**Instructions to follow:** Would you print the records as they stand, down to the last character?

== Extracted material

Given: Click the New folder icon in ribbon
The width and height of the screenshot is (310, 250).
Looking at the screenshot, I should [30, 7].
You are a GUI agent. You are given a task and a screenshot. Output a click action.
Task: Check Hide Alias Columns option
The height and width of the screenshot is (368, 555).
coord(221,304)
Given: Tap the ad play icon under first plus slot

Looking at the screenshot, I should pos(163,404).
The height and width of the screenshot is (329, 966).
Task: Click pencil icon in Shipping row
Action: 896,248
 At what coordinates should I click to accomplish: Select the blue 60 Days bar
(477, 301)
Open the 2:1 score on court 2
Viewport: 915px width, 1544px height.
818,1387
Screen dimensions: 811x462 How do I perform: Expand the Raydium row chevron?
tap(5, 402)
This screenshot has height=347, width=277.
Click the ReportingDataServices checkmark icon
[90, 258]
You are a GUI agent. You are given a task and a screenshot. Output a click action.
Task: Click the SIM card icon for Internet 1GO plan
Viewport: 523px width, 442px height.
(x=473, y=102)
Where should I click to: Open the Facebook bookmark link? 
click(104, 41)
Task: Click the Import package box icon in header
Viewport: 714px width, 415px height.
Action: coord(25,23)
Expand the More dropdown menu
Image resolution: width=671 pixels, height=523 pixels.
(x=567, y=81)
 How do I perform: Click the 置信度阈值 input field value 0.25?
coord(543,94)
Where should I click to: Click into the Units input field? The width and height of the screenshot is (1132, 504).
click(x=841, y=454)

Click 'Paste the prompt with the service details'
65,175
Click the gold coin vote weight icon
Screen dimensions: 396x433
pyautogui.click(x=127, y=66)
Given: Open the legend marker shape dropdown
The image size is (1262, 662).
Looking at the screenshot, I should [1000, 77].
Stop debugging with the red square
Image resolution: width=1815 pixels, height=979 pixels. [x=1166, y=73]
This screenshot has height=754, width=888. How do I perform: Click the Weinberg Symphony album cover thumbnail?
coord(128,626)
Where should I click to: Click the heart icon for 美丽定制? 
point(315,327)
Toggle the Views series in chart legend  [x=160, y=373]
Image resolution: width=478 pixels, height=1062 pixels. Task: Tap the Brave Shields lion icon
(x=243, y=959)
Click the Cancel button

====

**Result of the exercise:**
Given: Click the New folder icon in ribbon
The width and height of the screenshot is (310, 250).
Looking at the screenshot, I should [30, 7].
You are a GUI agent. You are given a task and a screenshot. Output a click action.
Task: Check Hide Alias Columns option
The height and width of the screenshot is (368, 555).
coord(221,304)
Given: Tap the ad play icon under first plus slot

Looking at the screenshot, I should pos(163,404).
The height and width of the screenshot is (329, 966).
Task: Click pencil icon in Shipping row
Action: 896,248
 At what coordinates should I click to accomplish: Select the blue 60 Days bar
(477, 301)
Open the 2:1 score on court 2
Viewport: 915px width, 1544px height.
818,1387
Screen dimensions: 811x462 How do I perform: Expand the Raydium row chevron?
tap(5, 402)
This screenshot has height=347, width=277.
Click the ReportingDataServices checkmark icon
[90, 258]
You are a GUI agent. You are given a task and a screenshot. Output a click action.
Task: Click the SIM card icon for Internet 1GO plan
Viewport: 523px width, 442px height.
(x=473, y=102)
Where should I click to: Open the Facebook bookmark link? 
click(104, 41)
Task: Click the Import package box icon in header
Viewport: 714px width, 415px height.
Action: coord(25,23)
Expand the More dropdown menu
Image resolution: width=671 pixels, height=523 pixels.
(x=567, y=81)
 How do I perform: Click the 置信度阈值 input field value 0.25?
coord(543,94)
Where should I click to: Click into the Units input field? The width and height of the screenshot is (1132, 504).
click(x=841, y=454)

Click 'Paste the prompt with the service details'
65,175
Click the gold coin vote weight icon
Screen dimensions: 396x433
pyautogui.click(x=127, y=66)
Given: Open the legend marker shape dropdown
The image size is (1262, 662).
Looking at the screenshot, I should [1000, 77].
Stop debugging with the red square
Image resolution: width=1815 pixels, height=979 pixels. [x=1166, y=73]
This screenshot has height=754, width=888. How do I perform: Click the Weinberg Symphony album cover thumbnail?
coord(128,626)
Where should I click to: Click the heart icon for 美丽定制? 
point(315,327)
Toggle the Views series in chart legend  [x=160, y=373]
Image resolution: width=478 pixels, height=1062 pixels. Task: Tap the Brave Shields lion icon
(x=243, y=959)
Click the Cancel button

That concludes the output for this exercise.